2012-09-30 08:54:27![](https://tgfile.tg-static.com/static/web/img/placeholder.gif)
りち(1)いわゆる「知識人」という言葉をどのように使うか。時に揶揄の意味でも用いられるが難しいが、ここでは、世界知において深さと先端性において模範となる人と言うことにしよう。知識人が、領土問題や、ナショナリズムに対して距離を置くのは当然のことである。それには必然的理路がある。
2012-09-30 08:55:38![](https://tgfile.tg-static.com/static/web/img/placeholder.gif)
りち(2)領土を巡る紛争とは、つまり、有限の資源をめぐる動物の攻撃性の延長であり、群をつくり、自分たちの仲間には有利になるように事を運ぼうという進化論上の淘汰圧に過ぎない。それに、「愛国心」だとか「国家の主権」とか概念をかぶせるが、本質はきわめて原始的な衝動である。
2012-09-30 08:56:49![](https://tgfile.tg-static.com/static/web/img/placeholder.gif)

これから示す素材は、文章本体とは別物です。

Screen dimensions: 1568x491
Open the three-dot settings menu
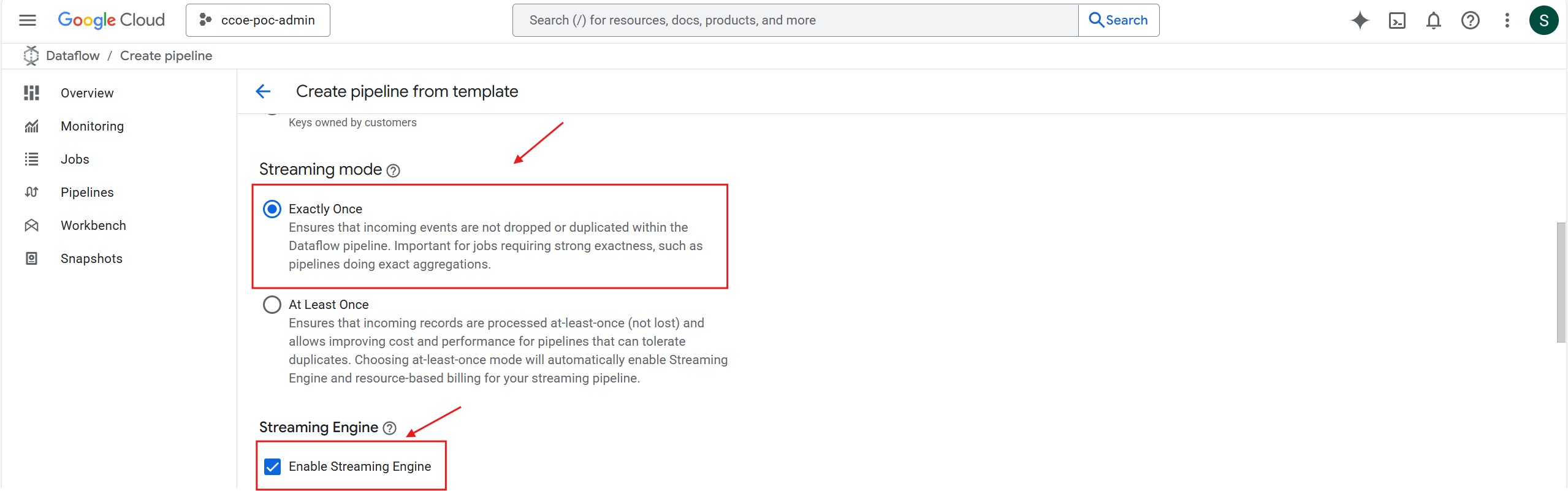click(1507, 20)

りり(3)むろん、原始的な衝動であるからと言って、生きる上で意味がないわけではなく、むしろ中心的な意味を占める。一方で、領土紛争はその本質において利己的なものであるから、人類普遍の価値や、原理には接続しないことも言うまでもない。だから、「知識人」は領土問題に距離を置く。
2012-09-30 08:57:49![](https://tgfile.tg-static.com/static/web/img/placeholder.gif)
りち(4)もっとも、距離を置く、と言っても、その立ち位置には工夫がいる。自国のナショナリズムを批判するのは健全だが、本来、人類普遍の価値を目指すべき知識人は、相手国のナショナリズムに対しても批判的でなければ釣り合いがとれない。領土問題について、利己的なのはお互いさまだからである。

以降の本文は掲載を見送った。